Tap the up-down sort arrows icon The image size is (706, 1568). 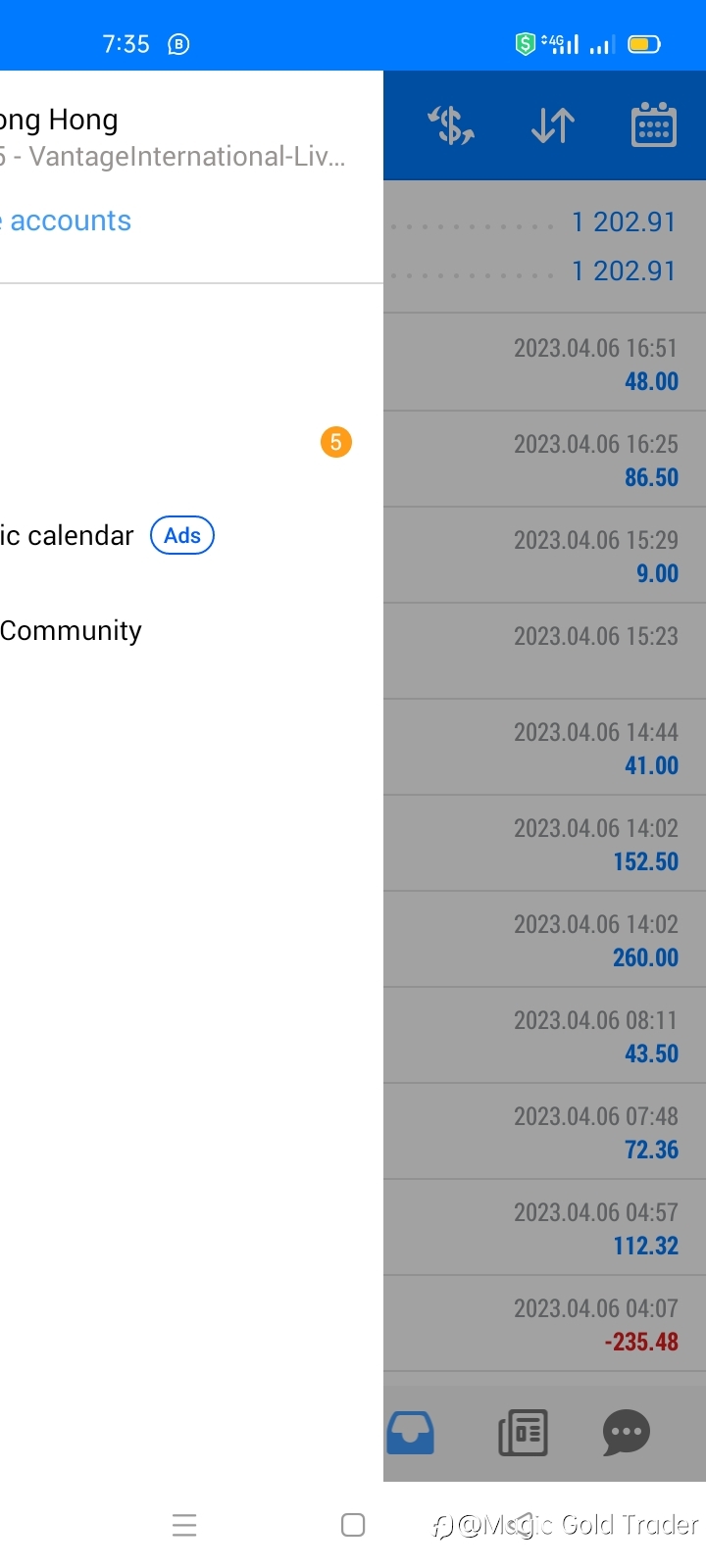click(553, 126)
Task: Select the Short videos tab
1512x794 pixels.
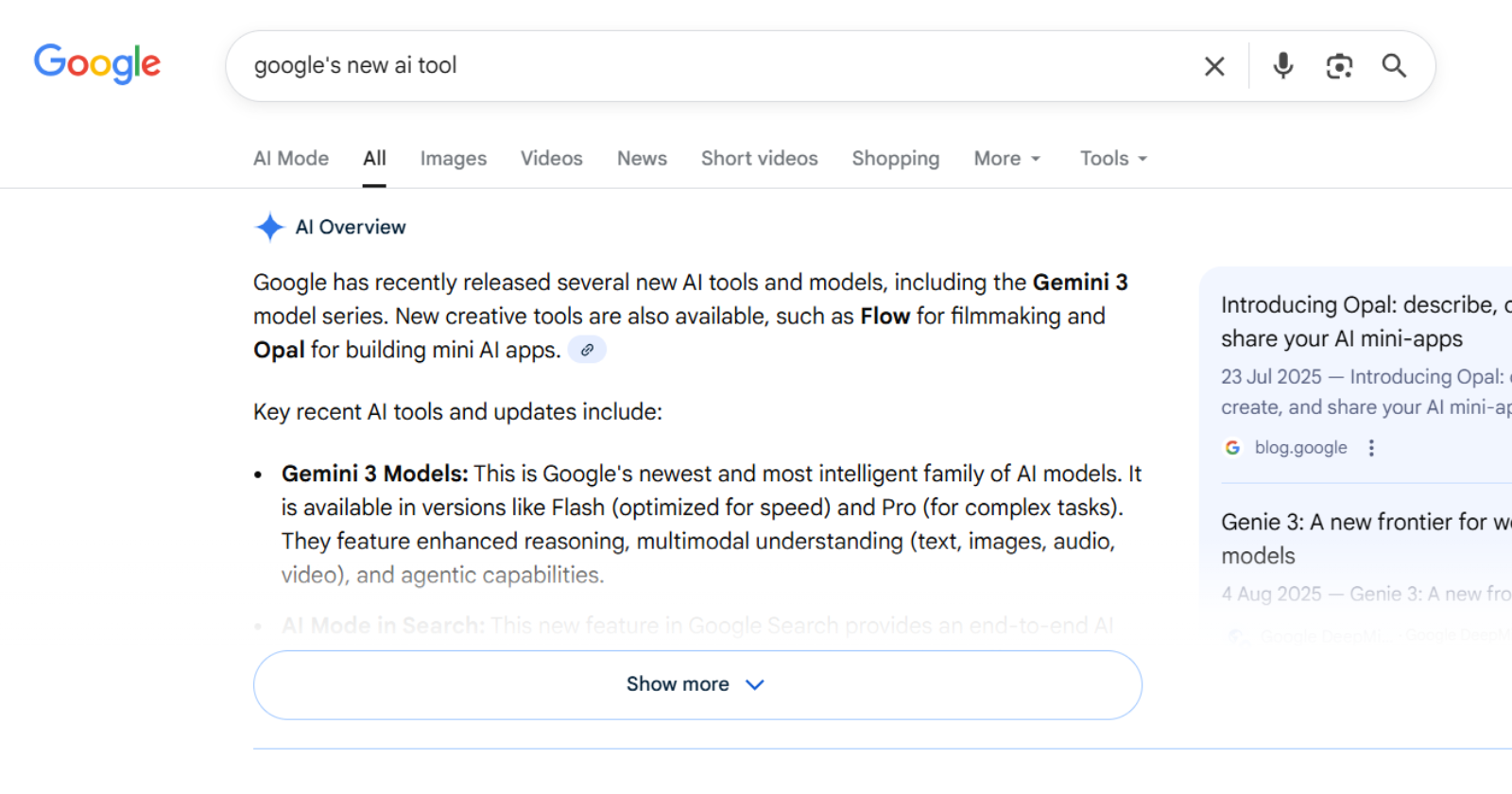Action: coord(760,159)
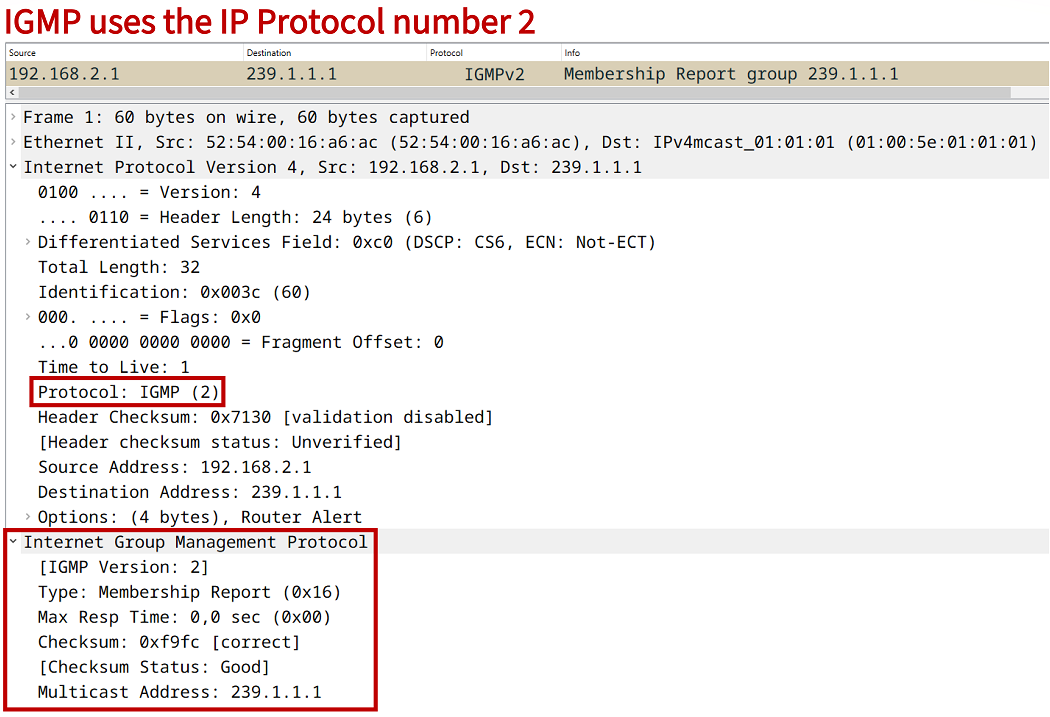Select the Max Resp Time field

pyautogui.click(x=184, y=617)
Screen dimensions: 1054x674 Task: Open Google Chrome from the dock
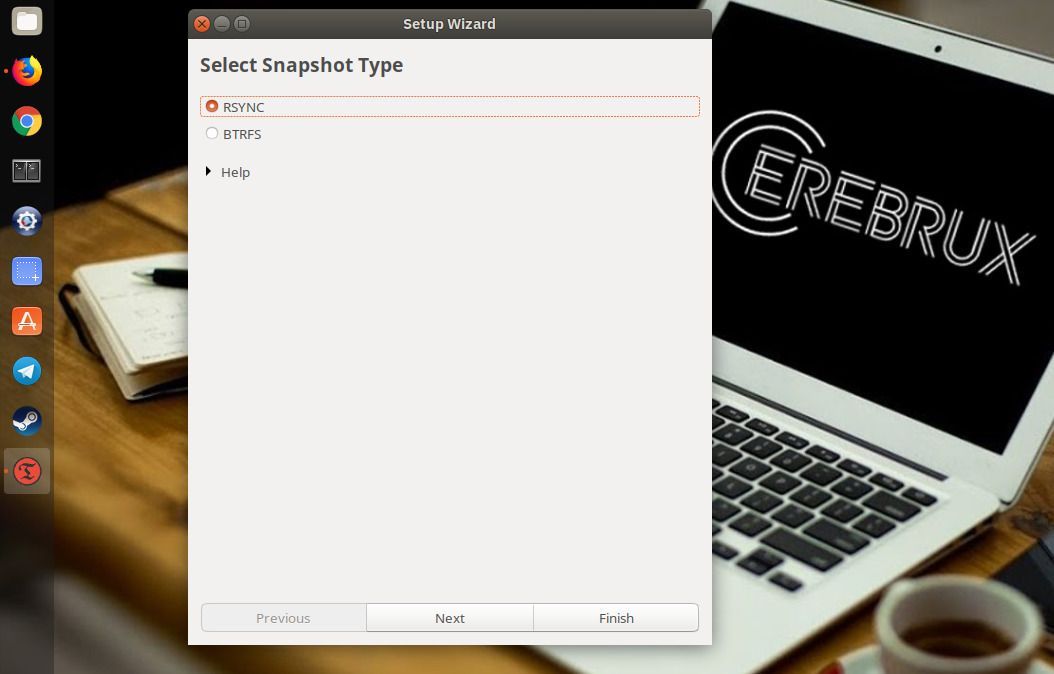pos(25,120)
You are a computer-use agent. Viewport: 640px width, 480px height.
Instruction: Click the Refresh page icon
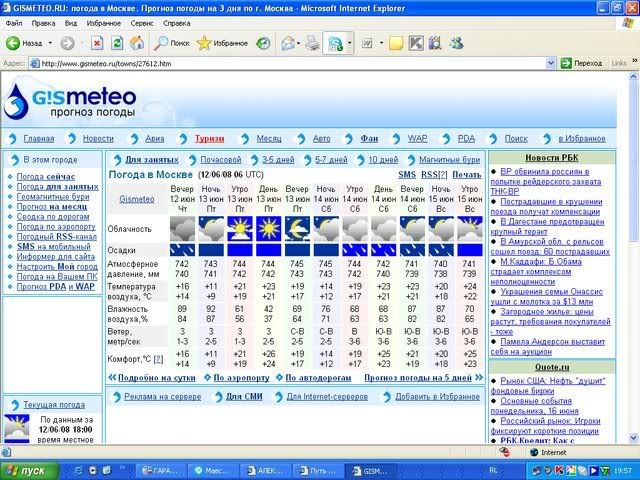117,43
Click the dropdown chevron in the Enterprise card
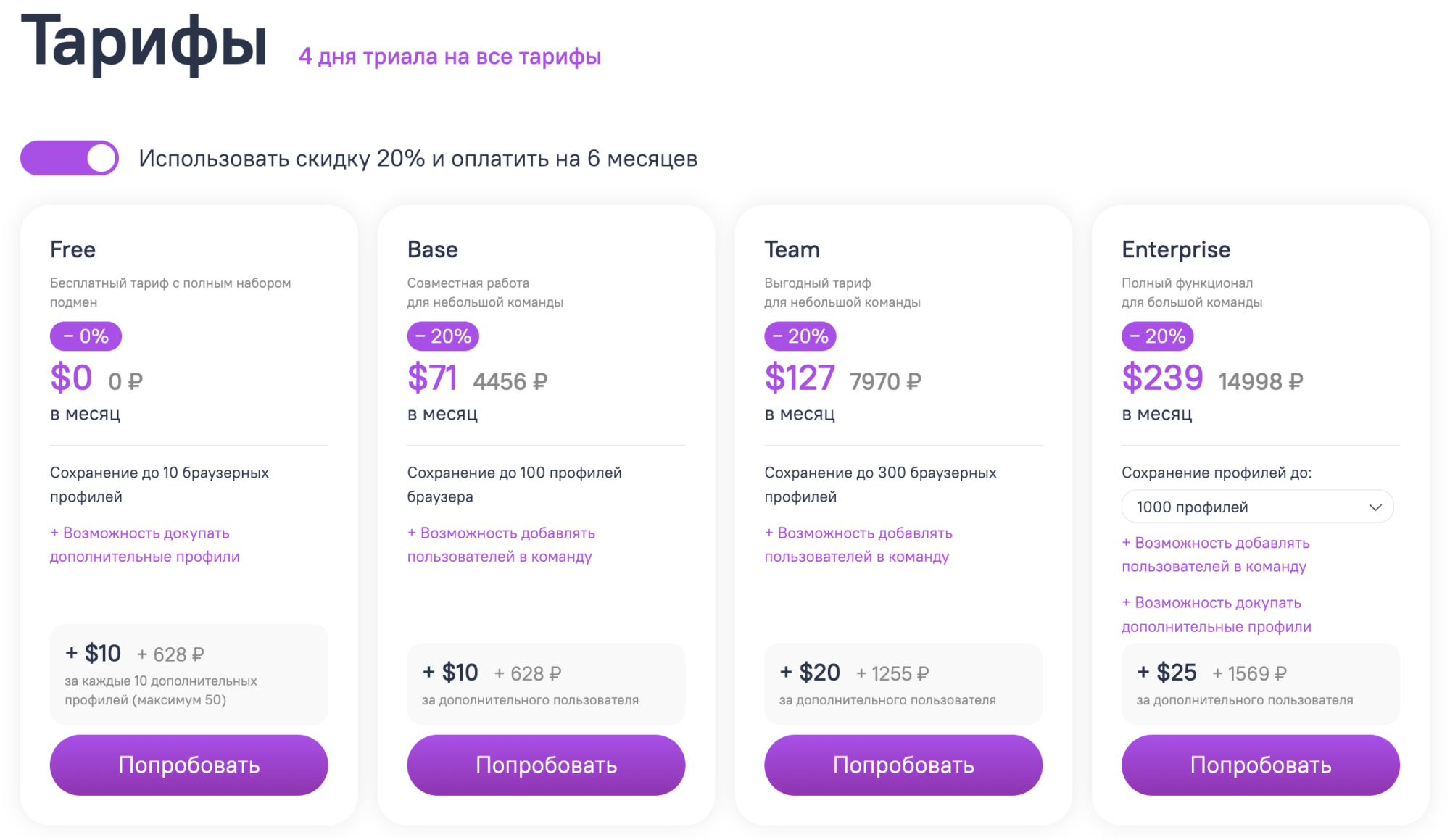The width and height of the screenshot is (1450, 840). click(x=1378, y=507)
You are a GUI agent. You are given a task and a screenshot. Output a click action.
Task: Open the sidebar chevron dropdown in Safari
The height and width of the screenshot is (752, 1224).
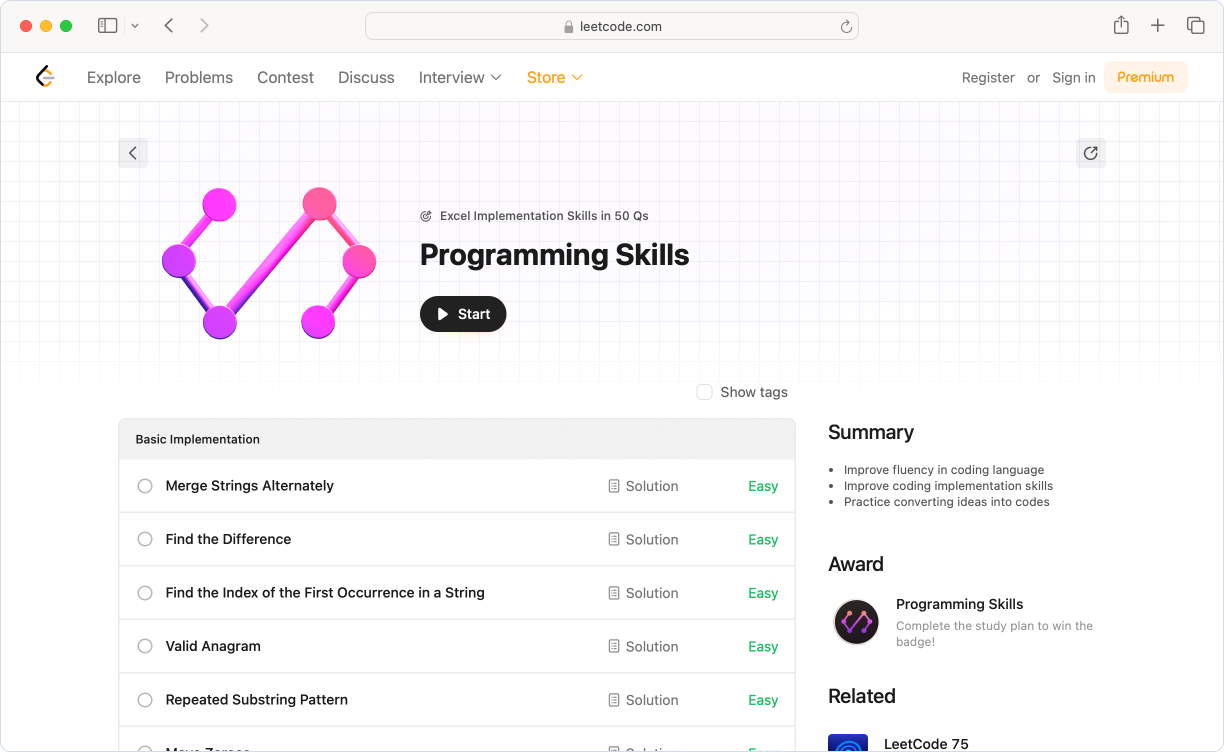[x=135, y=25]
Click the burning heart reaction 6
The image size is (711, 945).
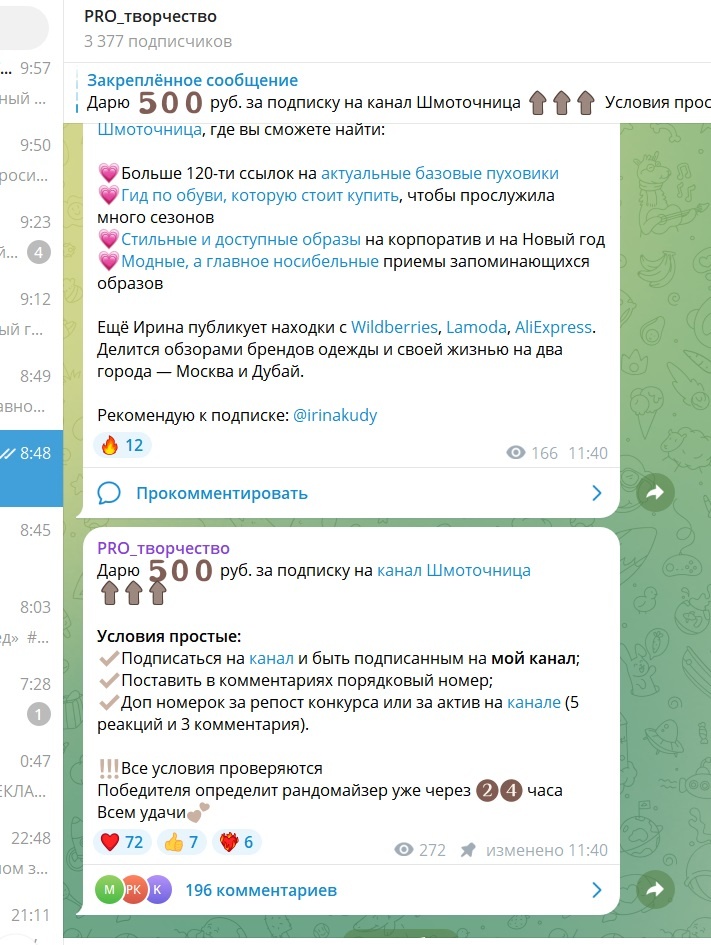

◆ ◆ ◆

WHAT YOU SHOULD DO: The answer must be the exact lines from the line with "You are a GUI" to the final line of the data, both ends included, with no pictures.

EXPECTED ANSWER:
You are a GUI agent. You are given a task and a screenshot. Output a click action.
Task: Open the sidebar chevron dropdown in Safari
The height and width of the screenshot is (752, 1224).
[x=135, y=25]
Click the burning heart reaction 6
The image size is (711, 945).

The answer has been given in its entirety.